**Task goal**
Print the data word for word, starting at the line that contains "Given: Click the" and ending at the end of the data, and leave the pictures out.

# start of Provided data

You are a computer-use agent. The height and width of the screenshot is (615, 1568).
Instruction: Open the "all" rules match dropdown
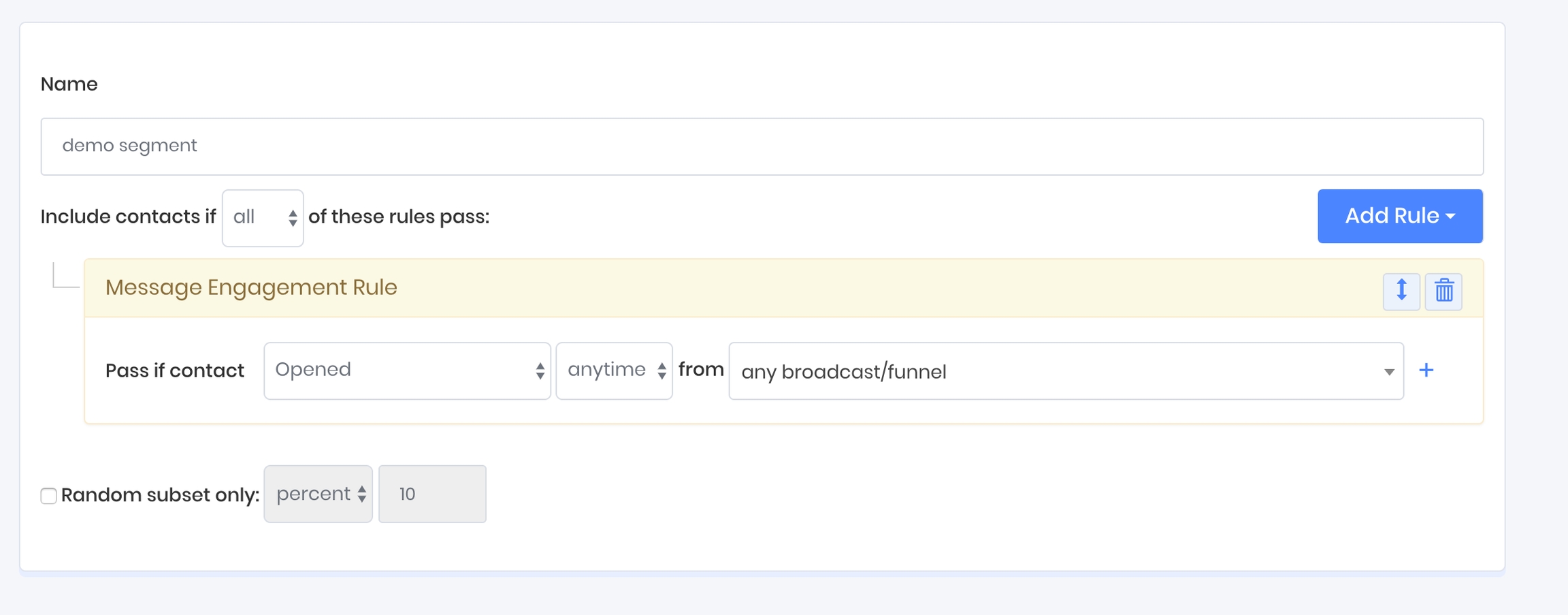tap(263, 218)
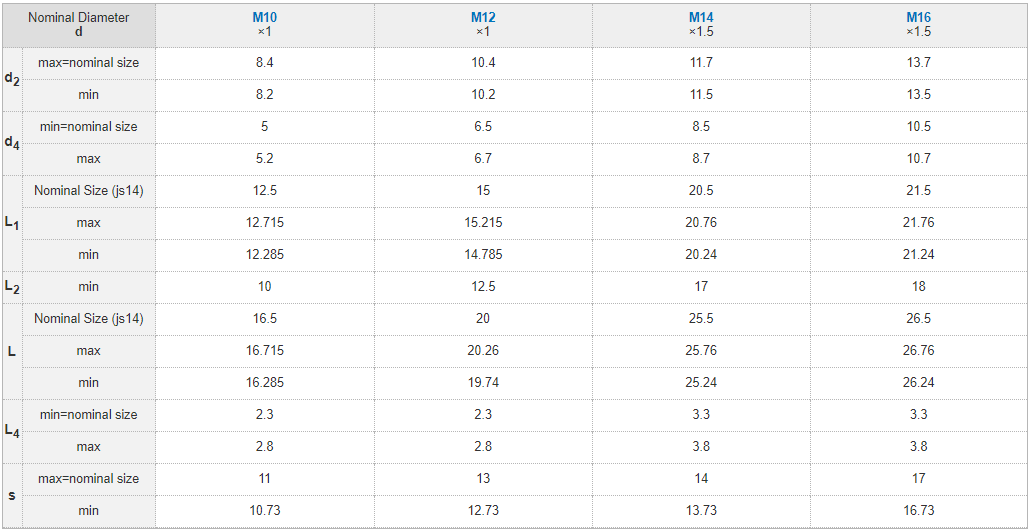The height and width of the screenshot is (530, 1029).
Task: Select the 26.76 value under M16
Action: [x=918, y=351]
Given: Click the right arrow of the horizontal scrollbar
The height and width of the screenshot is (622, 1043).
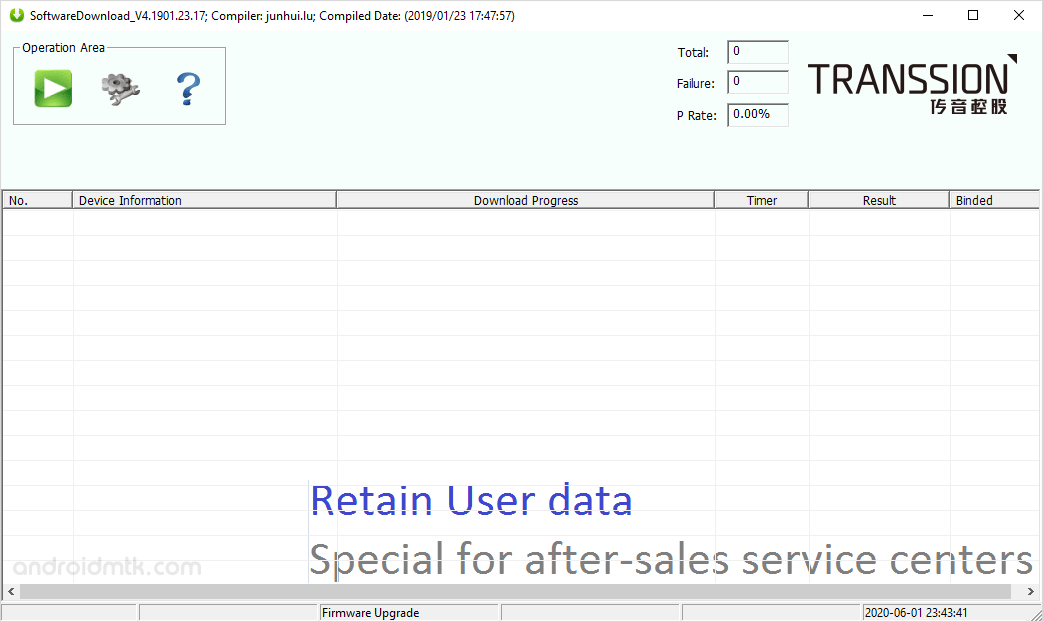Looking at the screenshot, I should (1031, 591).
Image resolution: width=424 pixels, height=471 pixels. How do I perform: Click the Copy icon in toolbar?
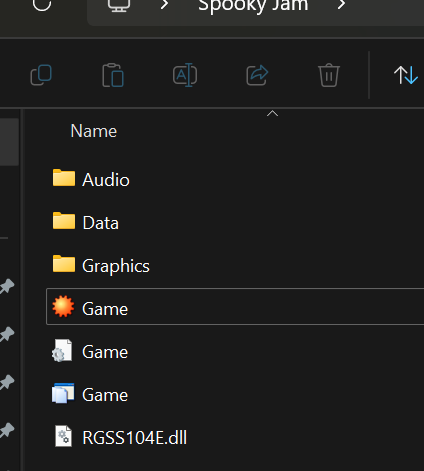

# end of Provided data

**The result**
Given: Click the right arrow of the horizontal scrollbar
The height and width of the screenshot is (622, 1043).
Looking at the screenshot, I should (1031, 591).
Image resolution: width=424 pixels, height=471 pixels. How do I perform: Click the Copy icon in toolbar?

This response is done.